CHARACTERIZATION OF CLIMATE VARIABILITY AND INTERHEMISPHERIC CLIMATE LINKAGES ON MILLENNIAL TIME SCALES
We find that a first-order autoregressive (AR(1)) stochastic climate model with a physical timescale of t=600 +/- 300 years is a self-consistent explanation for the Antarctic record during the glacial period. While the character of the rapid warming events in Greenland precludes any autoregressive process from being a complete explanation of the data, AR(1) with t=400 +/- 200 years is a better characterization than stochastic resonance as it has been formulated in the literature. Adding a simple threshold rule to AR(1) can account for the asymmetries (though not the 1500-year spectral peak, which remains enigmatic).
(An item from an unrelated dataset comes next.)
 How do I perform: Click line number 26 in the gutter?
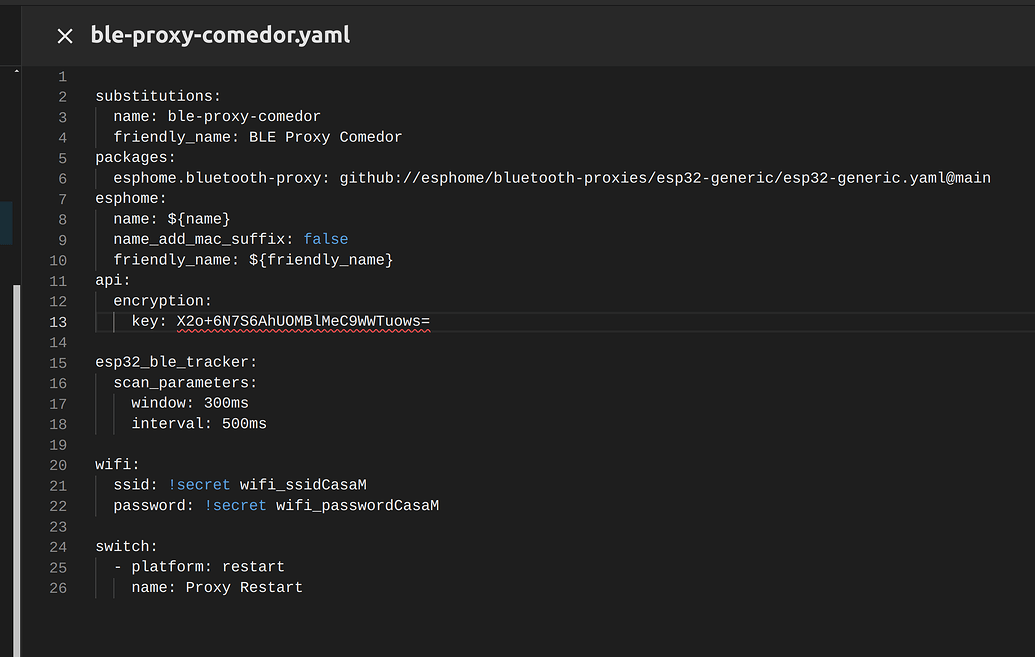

Our analyses support recent results showing that 10 to 25% of the variance in the Byrd record at sub-Milankovitch timescales may be explainable by the time-integral of the GISP2 record. However, most of this shared variance occurs during longer episodes often associated with Heinrich events, rather than the shorter Dangaard-Oeschger events. Even for the larger North Atlantic events, regional (non-global) variability dominates in both records. One would therefore not expect that individual warming or cooling events can be directly correlated between these records. One would also not necessarily expect strong correlation with tropical climate records, even if the tropics were the driver of climate variability on these timescales. Finally, we find that the characteristic timescales for these records are significantly shorter during the Holocene, suggesting that the processes determining the pacing of millennial-scale variability is fundamentally different during glacial vs. interglacial regimes.